(c) Ghislain Mirat

Avec sa nouvelle création qui se joue au Théâtre National de Chaillot jusqu’au 1er octobre, Oona Doherty et ses douze interprètes livrent un spectacle brûlant sur fond de fin d’un monde.

Ils et elles sont aligné·es en fond de scène, au son du “Concerto numéro 2 en ut mineur” de Rachmaninov, comme un corps de ballet qui s’apprêterait à se lancer. A moins que ce ne soit comme des condamné·es à mort attendant leur exécution, anonymes, presque interchangeables, dans leur uniforme qui rappelle autant un bleu de travail ouvrier qu’une tenue de prisonniers. A l’heure où la planète s’embrase, alors qu’on nous répète que c’est en faisant pipi sous la douche et en baissant le chauffage cet hiver qu’on pourra rectifier le tir, alors que le monde d’après ressemble beaucoup au monde d’avant en pire, la chorégraphe irlandaise choisi de montrer celles et ceux qui ne sont personne si ce n’est eux-mêmes, petits soldats marchant au pas du capitalisme parce que c’est comme ça, pas le choix. “Navy Blue” fait la part belle à ces êtres lessivés, écrasés par une machine qui les fait marcher au pas, quitte à en mourir. Quand les gestes se grippent, quand les corps se révoltent, une détonation résonne. Il ne fait pas bon vouloir enrayer le système.
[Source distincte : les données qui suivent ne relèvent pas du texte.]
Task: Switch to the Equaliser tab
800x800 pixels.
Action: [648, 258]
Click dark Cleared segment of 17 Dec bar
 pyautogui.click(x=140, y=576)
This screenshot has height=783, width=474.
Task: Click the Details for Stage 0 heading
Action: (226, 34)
Articulé en deux parties, “Navy Blue” allie la modernité de Rachmaninov aux nappes électroniques envoûtantes de Jamie xx, sur lesquelles Oona Doherty pose des mots écrits en collaboration avec Bush Moukarzel qui s’adressent directement à nous, spectateur·ices. Et plus que d’espoir — puisqu’il est de plus en plus compliqué d’en avoir — c’est de consolation dont sa voix vient nous parler. On pourrait penser à Kae Tempest, on peut aussi remonter plus loin, jusqu’à Stig Dagerman et “Notre besoin de consolation est impossible à rassasier”. On retrouve l’ambivalence de ce texte dans celui de Doherty et Moukarzel. Un désespoir calme, un réconfort dans la résignation, dans l’acceptation de notre sort si banal, nous, êtres humains, petits points bleus à la surface de la planète. A notre oreille, la voix susurre que nous ne sommes guère plus que des pixels, mais que c’est aussi cette insignifiance qui fait notre humanité. Se libérer du devoir d’être quelqu’un, de faire quelque chose, de laisser, comme on dit, une trace, c’est paradoxalement la possibilité de se laisser exister. Parce que c’est déjà du boulot, d’être soi. Si plus rien n’a de sens, alors tout est permis.